Of course, everybody is trying to develop tricks like yours to resist, but I don't think we should just accept as fact that we need to have those tricks to escape the attention grabbing behemoths with the endless money they throw at this optimisation problem.
It's not like algorithms designed to maximise engagement regardless of societal cost are a law of nature we can never escape. It's just unregulated power, which society has worked very hard to limit and align with "the common good" in the past. Free reign for technocrats that display beauty ads to teenage girls after they deleted their selfies, as a single heinous example, is proof that our control mechanism (democracy in the broader sense, I suppose) isn't working anymore, but that also doesn't mean we should roll over and accept it.
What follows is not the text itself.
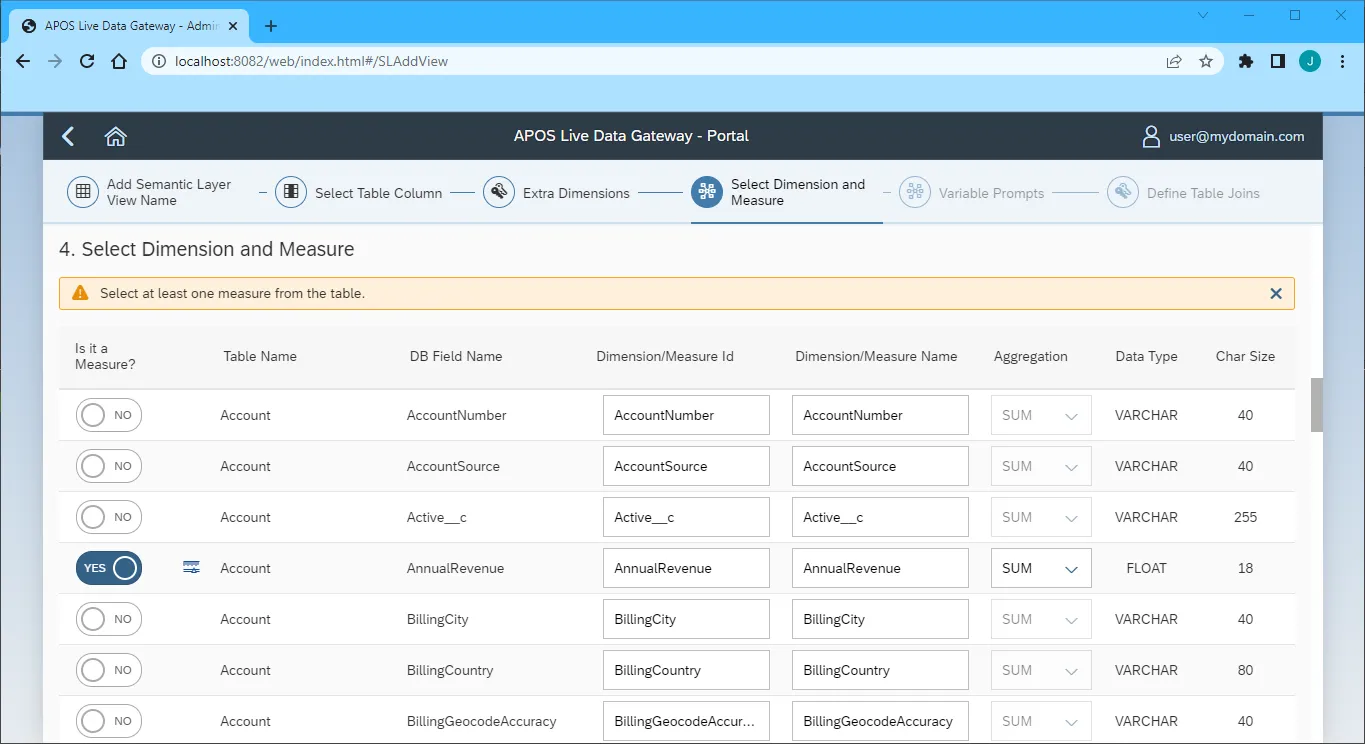Click the Add Semantic Layer View Name step icon
The image size is (1365, 744).
point(82,192)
I'm with you that personal responsibility is of course important. The message of Johann Hari's book I tried to convey was (paraphrasing again) "Don't be too hard on yourself when you eventually slip up. It's a steep uphill battle."
It’s not a trick. Just like eating sugar, or drinking alcohol etc. you need to have the self awareness to say “hey I’m indulging too much in this and this is not good for me, let me take a break”.
I think my first post on lemmy was about the necessity of limiting algorithms on social media. So I’m in favor of that. But even before social media people were getting addicted to online interaction, like I have met people that have told me they were addicted to chatrooms in the 90s and early 2000s. So even if you do limit the power of the algorithm you’ll still have people glued to their screens scrolling for hours.